Anthony Lane has been getting into the spirit of London 2012:

[On how "home interest" isn't as important as you'd think for spectators once they're sat down in a stadium watching fit, dedicated athletes who've spent four years or more preparing themselves to do incredibly difficult things extremely well.] I felt this keenly last weekend, at the water polo – another insane, compelling pastime that finds its ideal home at the Olympics. As with weightlifting, the imperatives and tactics could not be clearer; the same cannot always be said of the competitors, who famously reserve their most heinous acts for a murky world below the waterline. On the surface, strapping young men and women try to pass the ball and hurl it into the net. Underneath, however, there is a flagrant suspension of the laws that govern not only this particular sport but the entirety of human civilization. London has installed cameras on the bottom of the pool, and occasionally – less often than I would have liked, but probably as often as the organizers dared – we would be granted cutaway shots, screened at the ends of the pool, of what was going on down there.
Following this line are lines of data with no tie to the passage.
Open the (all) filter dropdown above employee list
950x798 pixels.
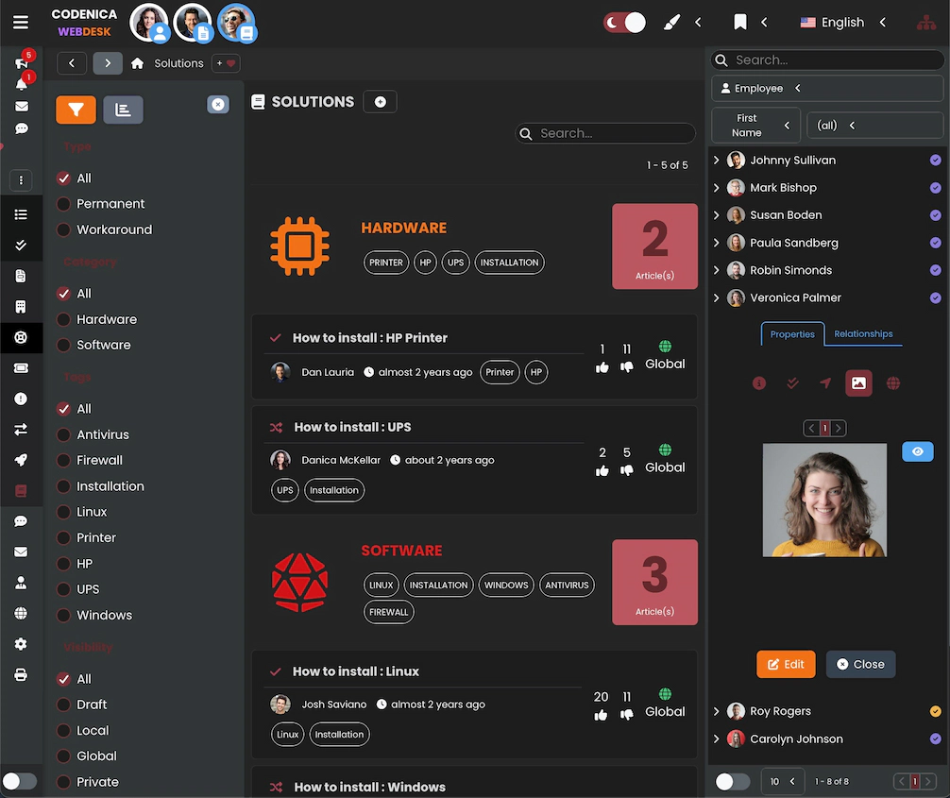[874, 125]
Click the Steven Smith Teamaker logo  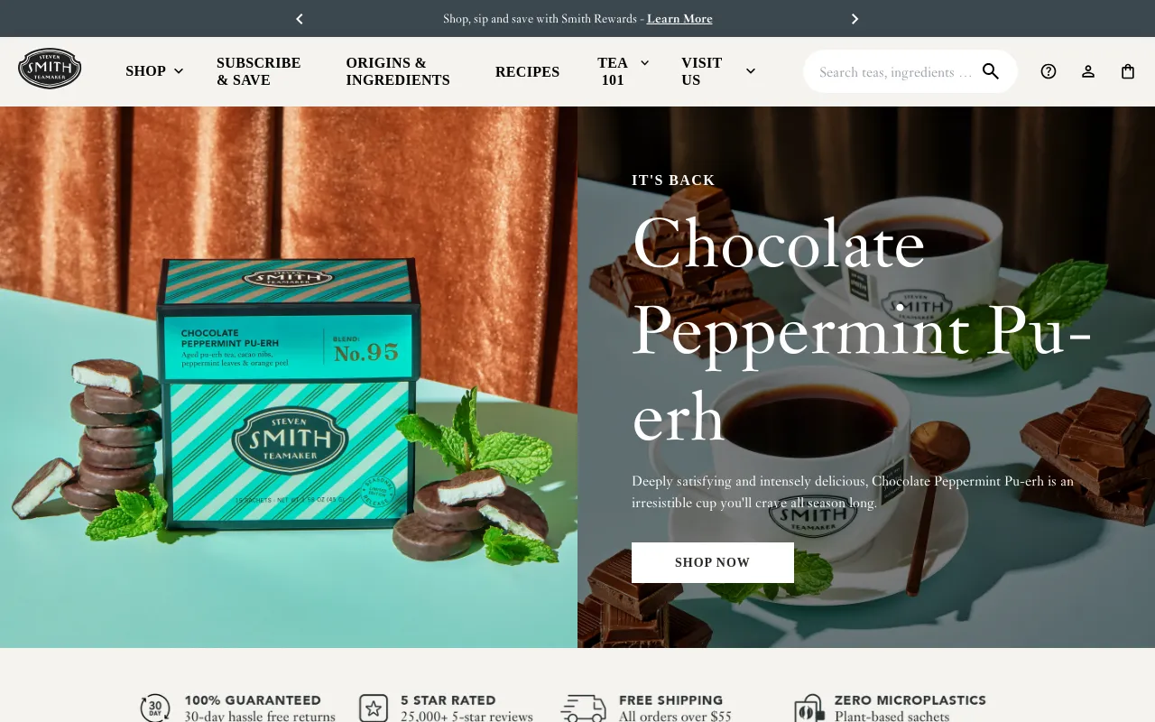click(50, 69)
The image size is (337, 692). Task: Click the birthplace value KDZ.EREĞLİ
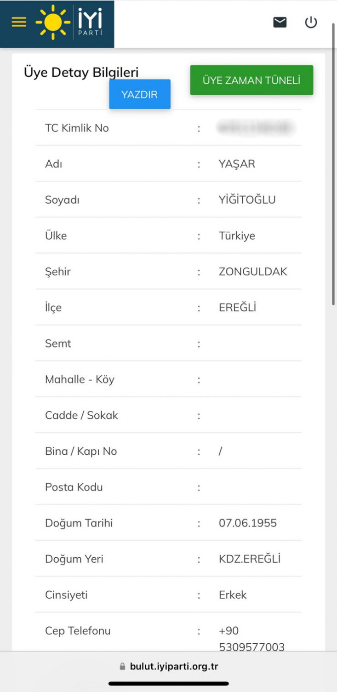250,559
The only thing I can compare it with is the tuna-fishing sequence from Rossellini's "Stromboli," when a hundred enraged fish churn, thresh, and wriggle for their lives. If you order the special in one of London's fish restaurants, over the next fortnight, and find yourself chewing on what appears to be a shred of bathing cap, maybe in the colors of Australia, don't say a word. Just swallow and carry on.

[Via The Browser]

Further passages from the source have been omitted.